= Activity =
When you copy the data, keep every word exactly as it is and leave the pictures out.

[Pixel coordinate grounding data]

^^^^^^^^^^^^^^^^

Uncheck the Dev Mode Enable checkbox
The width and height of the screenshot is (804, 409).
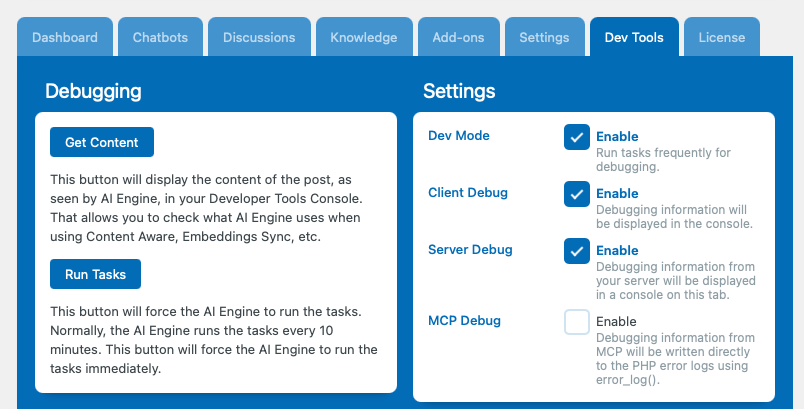pyautogui.click(x=577, y=137)
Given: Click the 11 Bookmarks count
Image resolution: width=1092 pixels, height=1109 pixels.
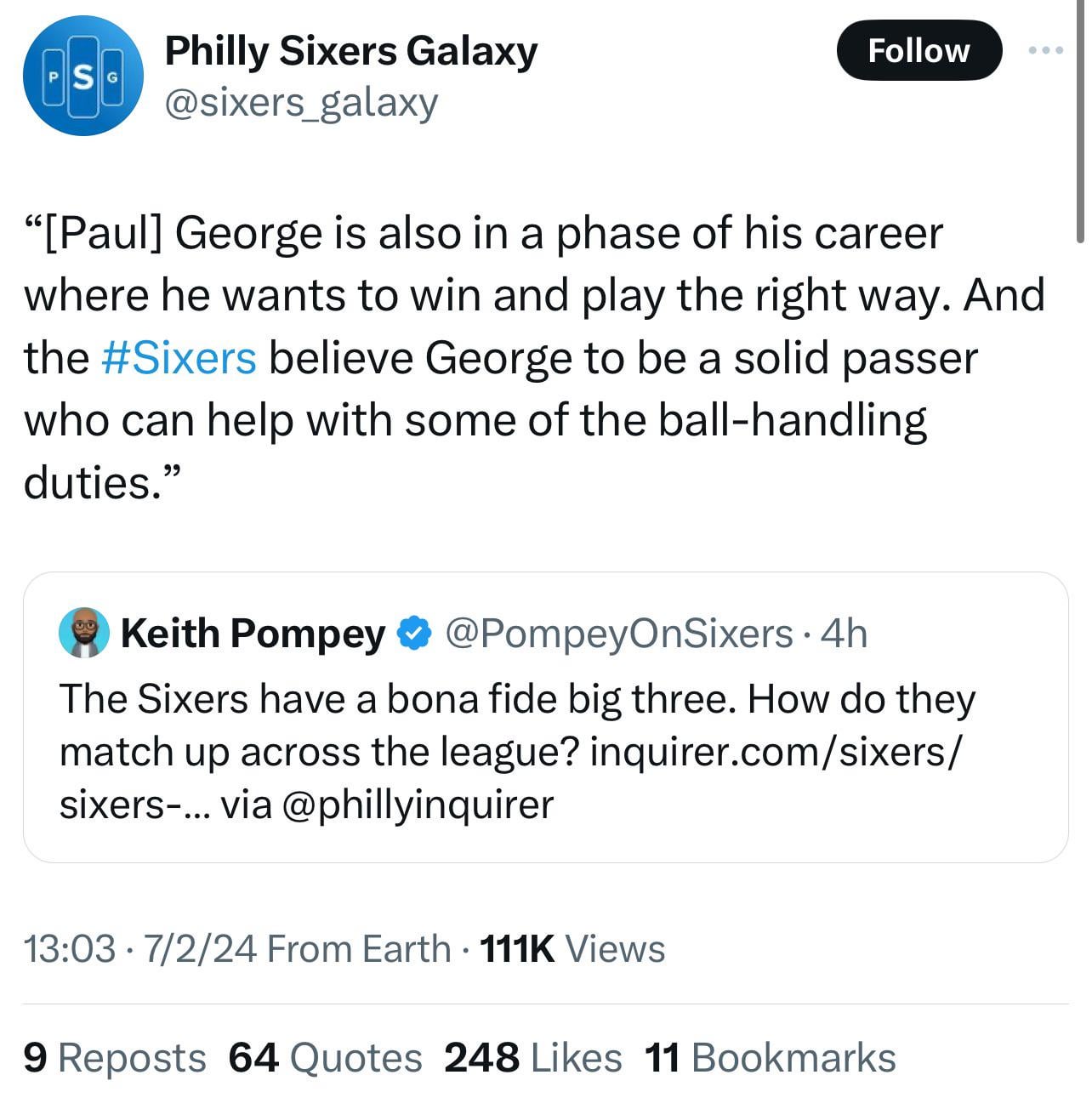Looking at the screenshot, I should 770,1058.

^^^^^^^^^^^^^^^^

= Output =
Uncheck the Dev Mode Enable checkbox
The width and height of the screenshot is (804, 409).
pyautogui.click(x=577, y=137)
Given: Click the 11 Bookmarks count
Image resolution: width=1092 pixels, height=1109 pixels.
Looking at the screenshot, I should 770,1058.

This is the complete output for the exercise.